Fort Worth mayor issues 8 p.m. curfew after weekend of George Floyd protests
See full Star-Telegram article by Luke Ranker here.
Fort Worth residents must stay home after 8 p.m., Mayor Betsy Price said Monday as she issued a state of emergency following a night of demonstrations that ended with police deploying tear gas on a crowd near downtown.
The citywide curfew will last until 5 p.m. Thursday, unless the City Council extends the state of emergency. Much like the city’s coronavirus-related shutdown, police will focus on large groups that continue to gather after 8 p.m. and hope to avoid making arrests through education, Police Chief Ed Kraus said during a City Hall announcement. The curfew is suspended at 6 a.m. each morning.
“We take very seriously people’s constitutional right to assemble and peacefully protest,” Kraus said in a solemn tone. “That’s not something we want to interfere with.”
Fort Worth had just begun to emerge from more than two months of closure due to the coronavirus outbreak, making the decision to declare a curfew difficult, Price said. However, she said the confrontation between police and protesters on the West 7th Street bridge Sunday night required action in the interest of “the safety and health of the community.”
“My prayer is for peace and calm,” she said.
Price said she chose a citywide curfew to not single out specific areas.
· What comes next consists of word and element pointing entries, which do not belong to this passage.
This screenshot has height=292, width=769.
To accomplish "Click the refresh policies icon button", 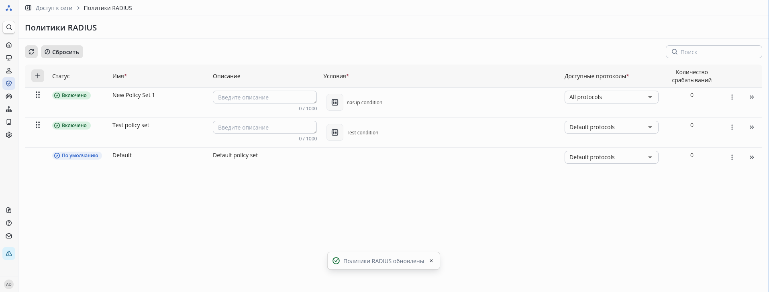I will 31,52.
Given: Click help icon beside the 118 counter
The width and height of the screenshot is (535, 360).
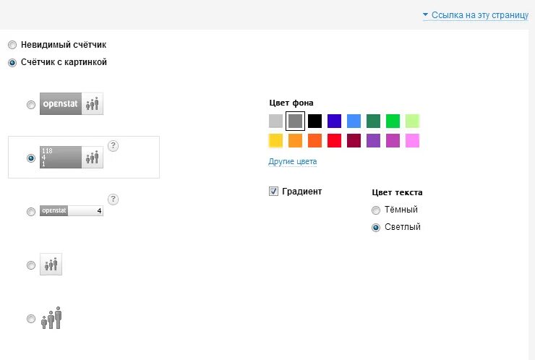Looking at the screenshot, I should point(113,145).
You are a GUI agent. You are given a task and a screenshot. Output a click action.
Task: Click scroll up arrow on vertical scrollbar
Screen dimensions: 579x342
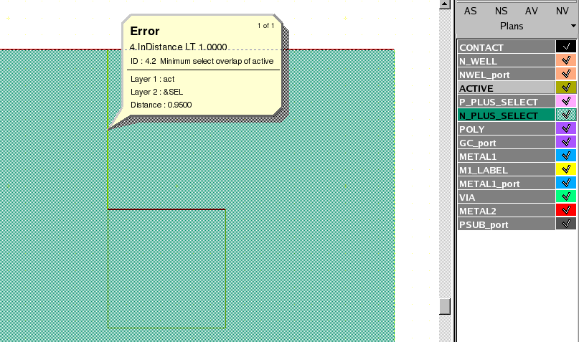pos(445,5)
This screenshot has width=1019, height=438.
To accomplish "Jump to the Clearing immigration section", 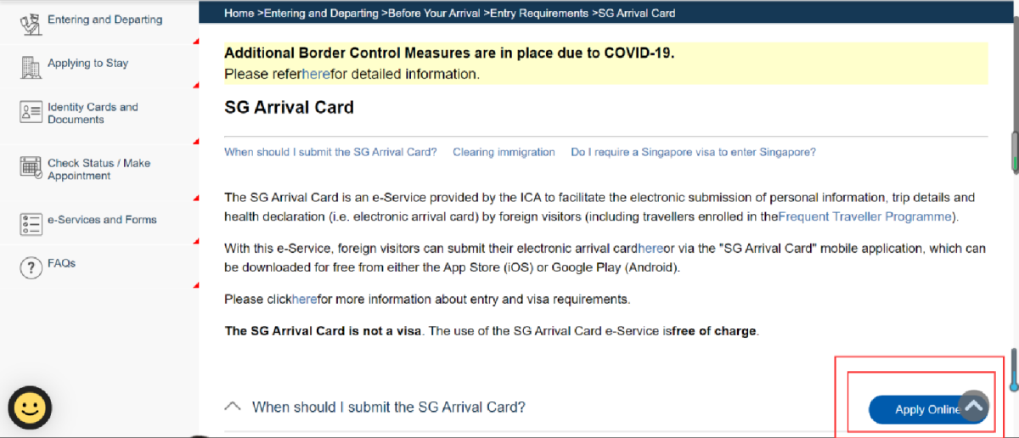I will [x=504, y=153].
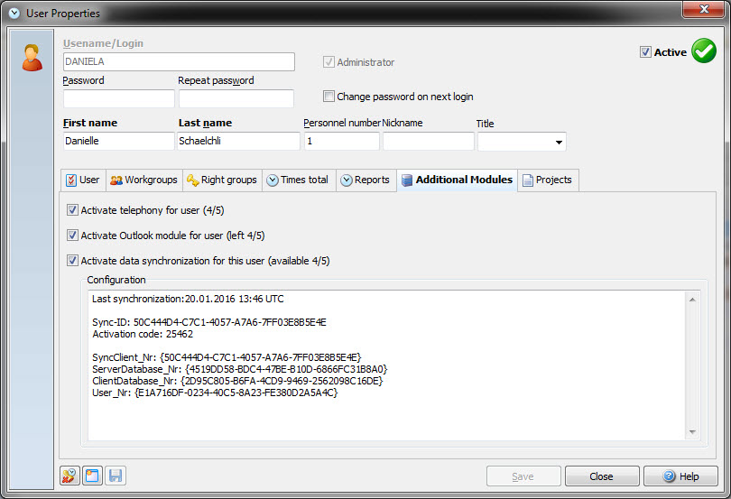731x499 pixels.
Task: Click the green Active status checkmark icon
Action: click(x=703, y=51)
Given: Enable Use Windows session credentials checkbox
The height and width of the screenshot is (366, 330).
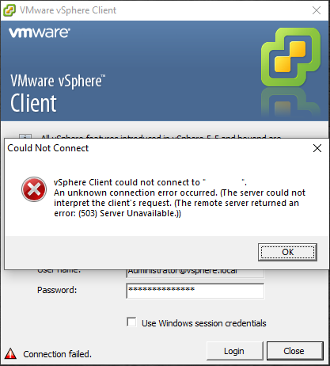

Protests have mostly been centered in downtown. The decision was made in part because of other curfews in the Metroplex. Of the 50 people arrested Sunday, 25 were from out of town, Kraus said, but police were not able to immediately provide their addresses. Fort Worth will follow Dallas and Denton in implementing a curfew.
The curfew, which bans travel of any kind except for work, school or medical attention between 8 p.m. and 6 a.m., is enforceable through a $500 fine and a misdemeanor charge. Kraus and Price did not make clear during Monday’s briefing if those in violation would be held in the Tarrant County Jail, where a large number of inmates have tested positive for COVID-19.
Tuesday’s City Council meeting, originally set for 7 p.m., has been rescheduled for 3 p.m. Thursday to allow the council more time to hear from concerned citizens, Price said.
Though Sunday’s protest was spurred by the killing of George Floyd by Minneapolis Police, many protesters marched for police reform in Fort Worth.
Local protests over the weekend focused on the October death of Atatiana Jefferson, a 28-year-old black woman. Jefferson was shot in her home by a white officer, Aaron Dean, who resigned. Dean was indicted on a murder charge in December.
Following the 2016 arrest of Jacqueline Craig, which sparked calls of excessive force and racism, a Race and Culture Task Force recommended changes to Fort Worth policies, including the hiring of an independent police monitor who will review police policies and actions.
In possibly one of her first public addresses since starting as the police monitor in March, Kim Neal said during the Monday press conference she has held dozens of meetings with various community groups, mostly through video conference, in an effort to understand what changes Fort Worth residents want from the police department. Neal has experience investigating police departments in Cincinnati and other cities.
The novel coronavirus outbreak stalled plans to hold in-person listening sessions, she said, and there is no timeline for establishing a citizen review panel for the police department, a major recommendation of the task force.
“Overall and overwhelmingly folks have confidence in the police department,” Neal said, though she noted some have raised concerns about civil rights issues.
Gatherings on Friday and Saturday were emotional but calm. That changed late Sunday when objects were thrown and police and the department used tear gas on citizens for the first time in decades.
Roughly 300 people marched through downtown Sunday evening and then headed west, across the 7th Street bridge toward the city’s Cultural District and West 7th bar area. Police indented to let the march continue, Kraus said, but officers in the city’s bike unit reported murmurs in the crowd that some were intent on causing damage in the West 7th area.
Bike officers and a SWAT unit blocked access to the Cultural District. A roughly three hour standoff ended when police used tear gas, smoke and flash bombs to disperse protesters from the bridge. Officers drove protesters back down West 7th Street and began making arrests around 10:30 p.m.
Three police officers were injured during the confrontation, including one who was hit with a chunk of ice and another who broke a leg chasing a vandalism suspect near Montgomery Plaza, Kraus said.